//Motorcycle Accident Lawsuit: Trials

Motorcycle Accident Lawsuit: Trials

If your motorcycle accident lawsuit goes to trial, this is your opportunity to present your evidence and let the judge and jury know why you are entitled to damage compensation. Normally, the defendant will try to rebuke your argument and explain why he or she is not at fault. After you and the defendant have presented your sides of the case, a jury will deliberate and decide based on each party’s evidence and arguments.


In most personal injury lawsuit trials, there are several phases that go on before the trial is complete:


Jury Selection: Before beginning trial, a jury must be chosen to hear a case. This is usually done by a judge who will ask each potential juror a set of questions to determine their eligibility. During this time, you have the right to oppose any jury member if you think they will make biased decisions regarding your lawsuit. Your motorcycle accident attorney can provide you with the pertinent details of jury selection as it varies depending upon the case details.

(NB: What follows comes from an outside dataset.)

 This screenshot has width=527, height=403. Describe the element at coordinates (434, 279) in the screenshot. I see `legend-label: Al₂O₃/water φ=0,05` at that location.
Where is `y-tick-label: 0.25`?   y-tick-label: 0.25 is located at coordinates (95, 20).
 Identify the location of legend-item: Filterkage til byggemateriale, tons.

Opening Statements for Both Parties: Once the selection of the jury is complete, the trial is ready to progress. The first step is called “opening statements,” in which your attorney and the defendant’s attorney have a chance to present their statements and arguments for the case.

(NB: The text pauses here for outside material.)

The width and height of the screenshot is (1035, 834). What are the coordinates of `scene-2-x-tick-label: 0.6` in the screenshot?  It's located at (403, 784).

Witnesses and Cross Examination: After both sides have completed their opening statements and presented their arguments, the trial enters a stage in which evidence is presented, typically through documents, medical reports, and witnesses. When a witness is sworn in, he or she is legally obligated to tell the truth of how the events occurred. Under direct examination, your attorney will ask the witness to recall the event by answering questions that will strengthen the testimony. However, the other party’s attorney then has a chance to cross-examine the witness, and they will try to diminish witness credibility and find inconsistencies.

Closing Arguments: After the evidence has been presented and the witnesses have been examined, each party’s attorney has the opportunity to give a closing argument, which is the opportunity to reiterate all of the evidence and arguments. Both sides strive to convince the jury of why their client is right and that the case should be in their favor.

Verdict: After the closing arguments are completed, the jury will deliberate and go over the details of the trial. In most states, the jury has to unanimously agree on the outcome, or the case will become a mistrial. Once the jury reaches a decision, they will return to the courtroom and announce their verdict. If they cannot decide on a unanimous decision, you’ll may have to set up a new trial. However, if the jury reaches a decision in your favor, the next step is collecting your compensation.